A rough and tumble season finale at Forks included CMS spark-plug guard Kiara Contreras suffering an ankle injury. (Photo by JohnsPhotos.net)
As season finales go, this one busted out all the fireworks.
After traveling all day Thursday, and then some, to get to Forks, the Coupeville Middle School basketball squads walked head-on into a wild afternoon on the court.
By the time the Wolves exited and headed back to the bus for their final trip home this season, they had two wins in as many games, though one came in an extremely odd manner.
The Wolf 7th graders romped to a 37-24 win, while the CMS 8th graders officially were credited with a forfeit win after the Forks coach pulled his players and took his ball home while trailing by five with 14 ticks left on the clock.
Seriously.
But first, the game that finished.
7th grade:
Carolyn Lhamon has steadily grown as a force in the paint for the Wolves, and she capped her first middle school season by throwing down a career-high 24 points.
While Lhamon by herself would have been enough to match Forks, she wasn’t alone.
Not by a long shot.
Maddie Georges tossed in seven in support, Nezi Keiper and Gwen Gustafson each added a bucket and Alita Blouin knocked down a pair of free throws to round out the attack.
With the win, the CMS 7th graders finished the season at 8-2 for first-year head coach Alex Evans.
The Wolves fell only to Sequim, a large middle school which funnels players to a 2A high school, and both of those games came down to the wire.
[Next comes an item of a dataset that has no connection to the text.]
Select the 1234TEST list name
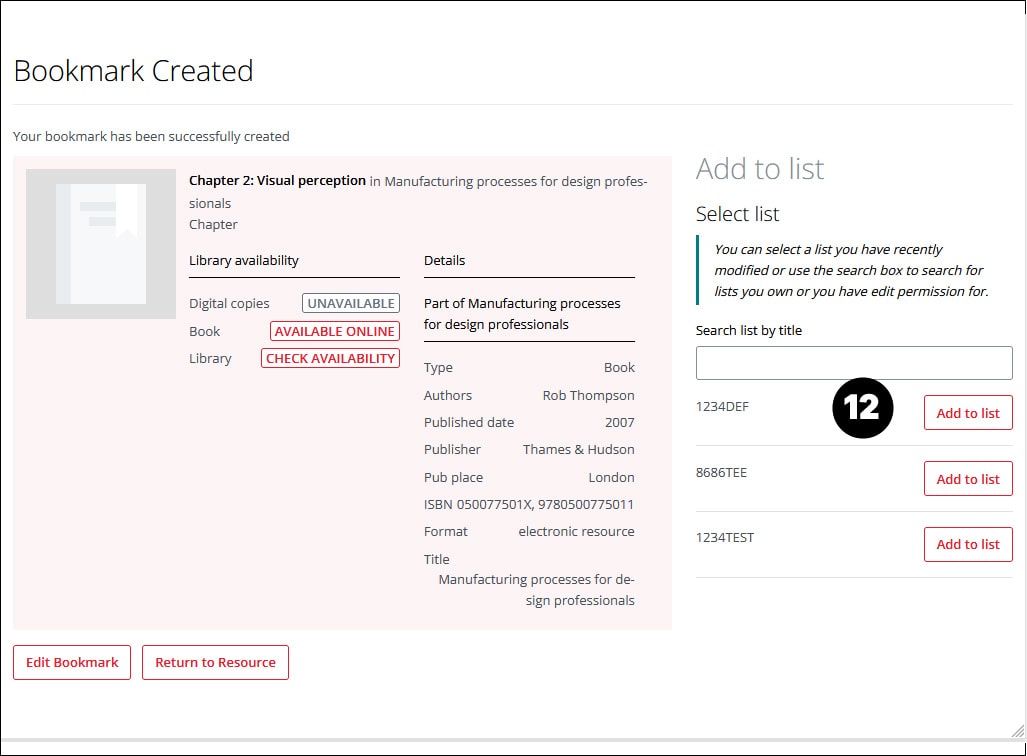 pyautogui.click(x=725, y=537)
One was decided late in the fourth, the other in overtime.
8th grade:
Where to begin?
The game was rough-and-tumble, to be charitable, with Coupeville shooting 35 free throws and losing spark-plug guard Kiara Contreras to a leg injury after she was sent intentionally flying by a Forks rival.
Up by one with 50 seconds to go, the home-town Spartans melted down mentally, throwing away the game and their cool.
Wolf scoring ace Anya Leavell struck twice, stealing a ball and turning it into a go-ahead layup, then pilfering yet another pass only to be tackled to the floor.
Unable to continue, she had to be replaced at the free throw line, with Coupeville coach Dustin Van Velkinburgh calling on Abby Mulholland to do the honors.
“Enter the momentum-swinging hero! After playing less than a minute, Abby steps to the free throw line and sinks them both,” said a proud coach.
After that, things went all to heck and beyond, with a steal on an inbound pass, a turnover, a missed Forks shot, a scramble for a loose ball and a Forks coach coming unglued.
Whistled for a technical, he continued to rant while Izzy Wells iced the game with a pair of charity shots.
And then the Forks coach took his ball and went home, refusing to play out the final 13.8 seconds of the season, forfeiting the game and any chance to close with class.
In the midst of a game where a Forks player cursed right at a ref’s face and Contreras was injured on a play that seemed to spring out of a time machine from the era when the Detroit Pistons “Bad Boys” used to throttle Michael Jordan, there was a saving grace.
It came in the way Coupeville’s players handled a potentially explosive situation on a foreign floor.
“There were a lot of times where we could have given into the fight but we didn’t,” Van Velkinburgh said. “We stayed the course, stayed together and got large contributions down the stretch to pull a wrestling match out to be a basketball game win.
“We end our season and I couldn’t be more proud of this group of young ladies.”
His squad finished 6-4, with their losses coming to Stevens and Sequim, two schools several times larger than Coupeville.
The victories built his team’s confidence, and the losses taught them what they need to do to improve.
As they prepare to move up to high school ball, Van Velkinburgh, who has guided these players through several years of SWISH basketball prior to this season, has seen the Wolves grow, develop and bond as a team, on and off the floor.
“I’m very excited for their future,” he said. “My hope is they continue to work hard and that they stay together.
“Amazing group of young ladies that I can truly say I have been blessed to share the court with.”